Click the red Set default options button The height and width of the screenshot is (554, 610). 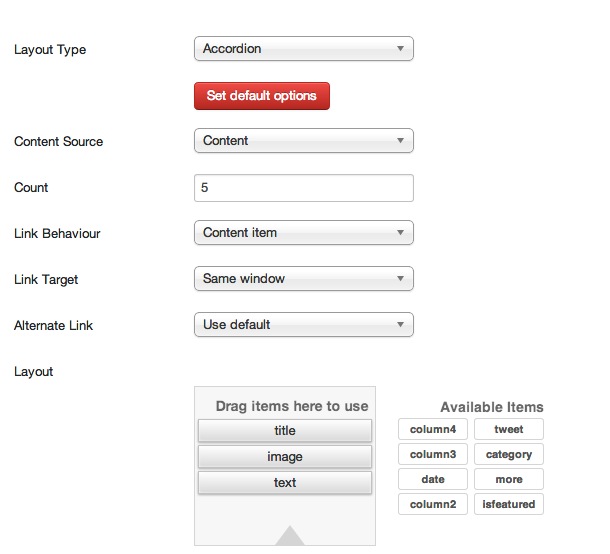tap(262, 96)
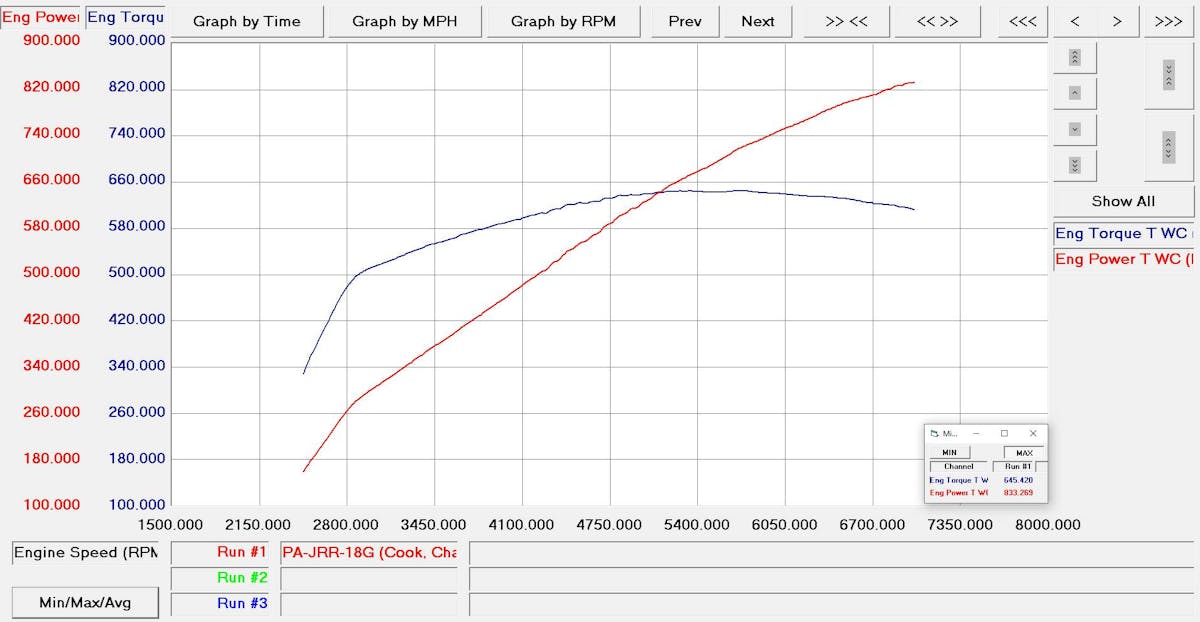The image size is (1200, 622).
Task: Switch to Graph by Time view
Action: [246, 22]
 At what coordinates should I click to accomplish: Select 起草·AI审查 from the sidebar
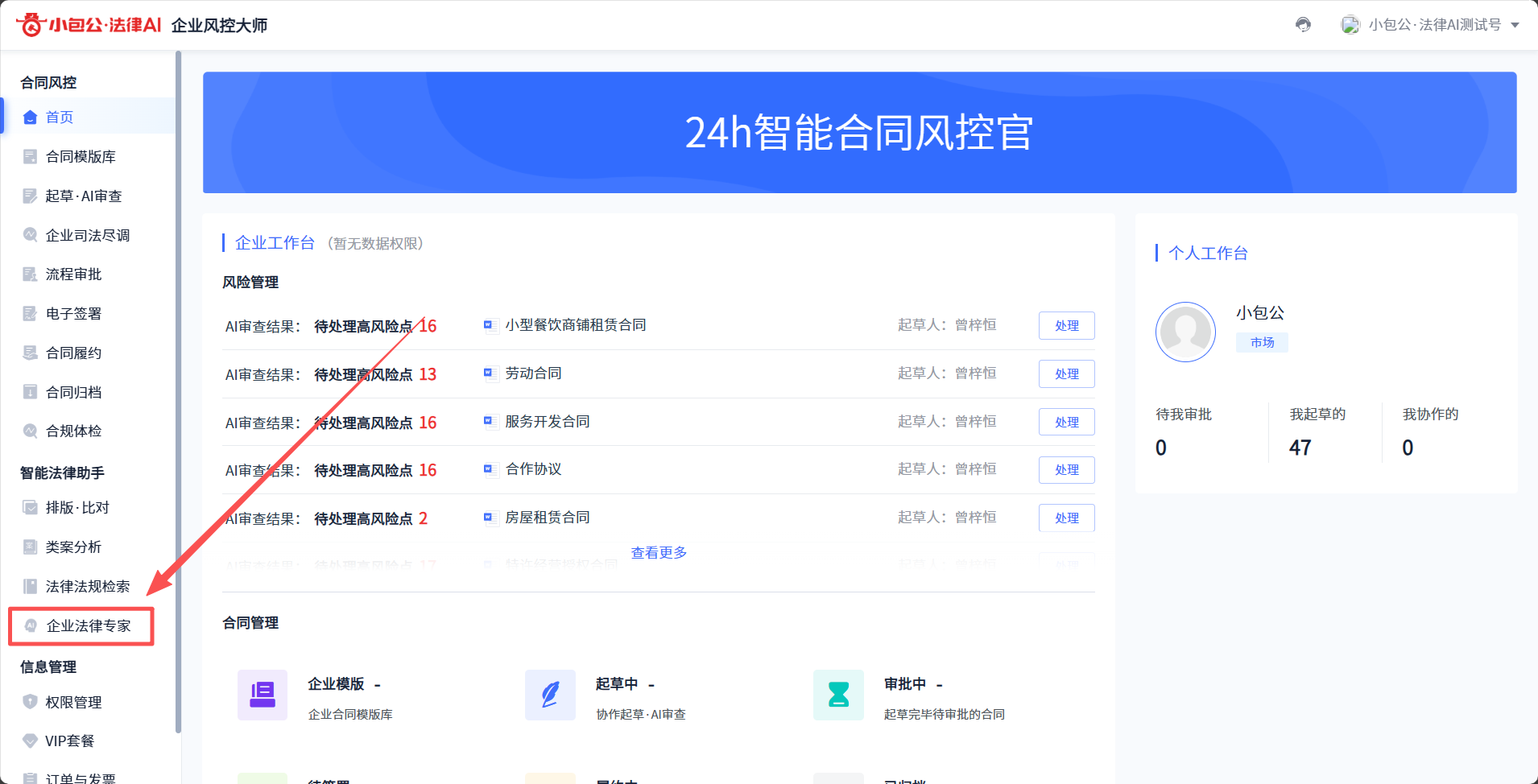(x=84, y=196)
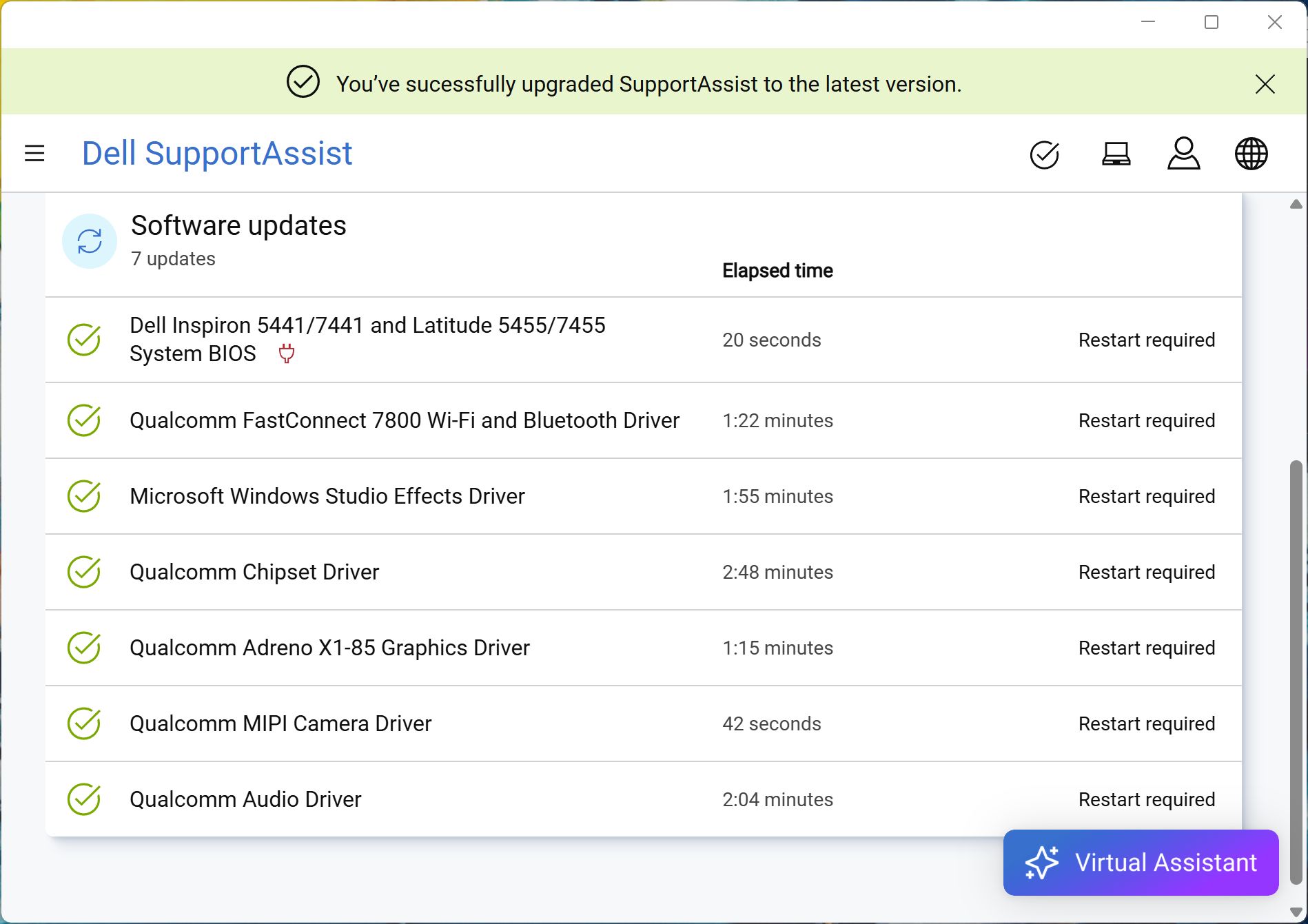Click the scrollbar down arrow
1308x924 pixels.
[x=1296, y=912]
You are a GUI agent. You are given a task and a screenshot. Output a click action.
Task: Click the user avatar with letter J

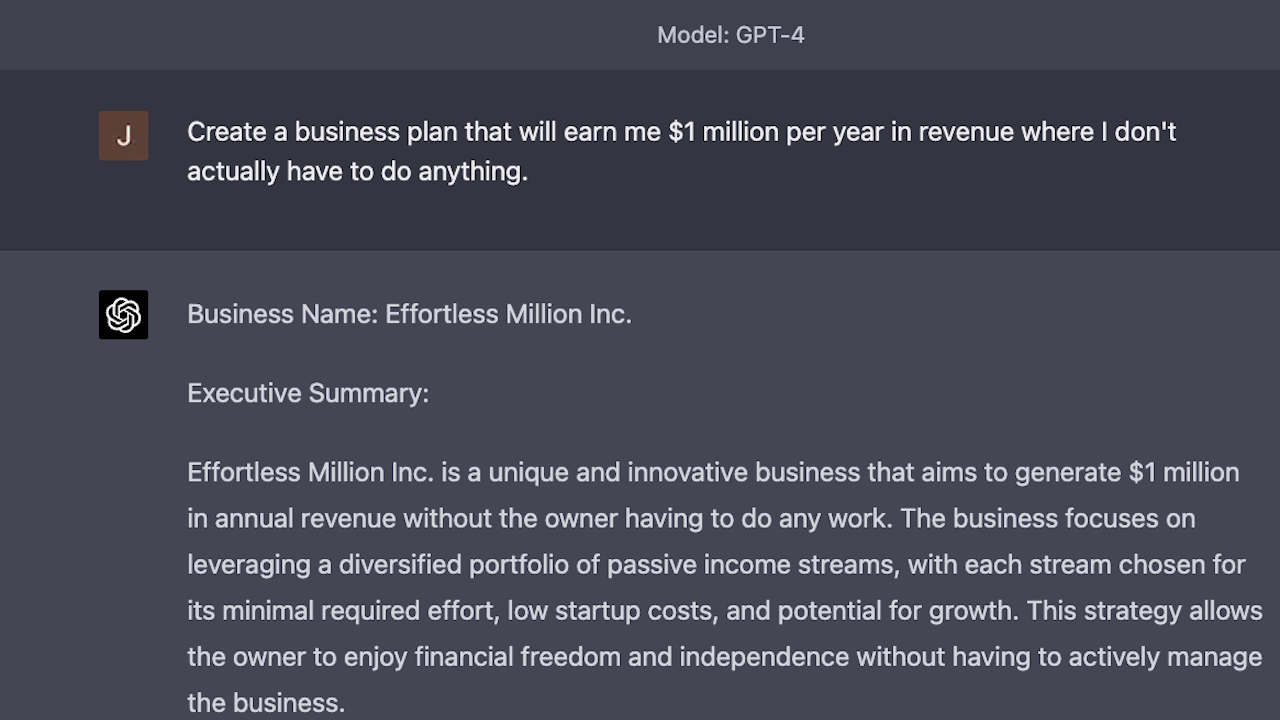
----------
**What you need to do**
A verbatim copy is needed of the lines running from the line with "You are a GUI" to the end of the data above, both included. Keep the pictures out of it.

**Written solution**
You are a GUI agent. You are given a task and a screenshot. Output a click action.
Task: Click the user avatar with letter J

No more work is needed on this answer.